(Data to process begins)

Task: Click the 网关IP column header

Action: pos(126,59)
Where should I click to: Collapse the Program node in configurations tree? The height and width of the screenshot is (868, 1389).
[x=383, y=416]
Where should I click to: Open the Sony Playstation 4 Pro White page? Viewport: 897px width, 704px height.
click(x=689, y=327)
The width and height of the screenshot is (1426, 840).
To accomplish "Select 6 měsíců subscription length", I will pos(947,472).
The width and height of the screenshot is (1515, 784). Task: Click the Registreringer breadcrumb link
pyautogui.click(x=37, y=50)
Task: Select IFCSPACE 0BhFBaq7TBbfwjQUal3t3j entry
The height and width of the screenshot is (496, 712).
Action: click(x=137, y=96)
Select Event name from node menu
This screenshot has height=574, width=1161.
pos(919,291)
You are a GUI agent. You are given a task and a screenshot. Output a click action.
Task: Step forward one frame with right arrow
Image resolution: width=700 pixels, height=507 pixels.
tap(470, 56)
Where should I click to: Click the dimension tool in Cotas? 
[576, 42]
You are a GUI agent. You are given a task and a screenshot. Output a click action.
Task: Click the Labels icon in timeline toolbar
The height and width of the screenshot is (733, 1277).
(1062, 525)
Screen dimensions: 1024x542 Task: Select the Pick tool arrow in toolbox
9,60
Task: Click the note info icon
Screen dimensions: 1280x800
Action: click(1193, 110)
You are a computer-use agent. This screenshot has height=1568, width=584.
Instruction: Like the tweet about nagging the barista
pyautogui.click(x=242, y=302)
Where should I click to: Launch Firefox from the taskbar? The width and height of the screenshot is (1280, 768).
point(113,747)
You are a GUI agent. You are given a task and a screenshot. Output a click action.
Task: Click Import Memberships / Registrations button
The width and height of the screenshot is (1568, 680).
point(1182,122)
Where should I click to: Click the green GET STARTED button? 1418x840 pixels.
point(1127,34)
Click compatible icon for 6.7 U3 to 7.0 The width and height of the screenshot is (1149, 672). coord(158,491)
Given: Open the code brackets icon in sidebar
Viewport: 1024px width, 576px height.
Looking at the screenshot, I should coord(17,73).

(Data to process ends)

** What is being asked **
Each line of the data has to be written out exactly as it appears.

** Exercise response **
Task: Click the 网关IP column header

Action: pos(126,59)
Where should I click to: Collapse the Program node in configurations tree? The height and width of the screenshot is (868, 1389).
[x=383, y=416]
Where should I click to: Open the Sony Playstation 4 Pro White page? Viewport: 897px width, 704px height.
click(x=689, y=327)
The width and height of the screenshot is (1426, 840).
To accomplish "Select 6 měsíců subscription length", I will pos(947,472).
The width and height of the screenshot is (1515, 784). Task: Click the Registreringer breadcrumb link
pyautogui.click(x=37, y=50)
Task: Select IFCSPACE 0BhFBaq7TBbfwjQUal3t3j entry
The height and width of the screenshot is (496, 712).
Action: click(x=137, y=96)
Select Event name from node menu
This screenshot has height=574, width=1161.
pos(919,291)
You are a GUI agent. You are given a task and a screenshot. Output a click action.
Task: Step forward one frame with right arrow
Image resolution: width=700 pixels, height=507 pixels.
tap(470, 56)
Where should I click to: Click the dimension tool in Cotas? 
[576, 42]
You are a GUI agent. You are given a task and a screenshot. Output a click action.
Task: Click the Labels icon in timeline toolbar
The height and width of the screenshot is (733, 1277).
(1062, 525)
Screen dimensions: 1024x542 Task: Select the Pick tool arrow in toolbox
9,60
Task: Click the note info icon
Screen dimensions: 1280x800
Action: click(1193, 110)
You are a computer-use agent. This screenshot has height=1568, width=584.
Instruction: Like the tweet about nagging the barista
pyautogui.click(x=242, y=302)
Where should I click to: Launch Firefox from the taskbar? The width and height of the screenshot is (1280, 768).
point(113,747)
You are a GUI agent. You are given a task and a screenshot. Output a click action.
Task: Click Import Memberships / Registrations button
The width and height of the screenshot is (1568, 680).
point(1182,122)
Where should I click to: Click the green GET STARTED button? 1418x840 pixels.
point(1127,34)
Click compatible icon for 6.7 U3 to 7.0 The width and height of the screenshot is (1149, 672). coord(158,491)
Given: Open the code brackets icon in sidebar
Viewport: 1024px width, 576px height.
Looking at the screenshot, I should coord(17,73).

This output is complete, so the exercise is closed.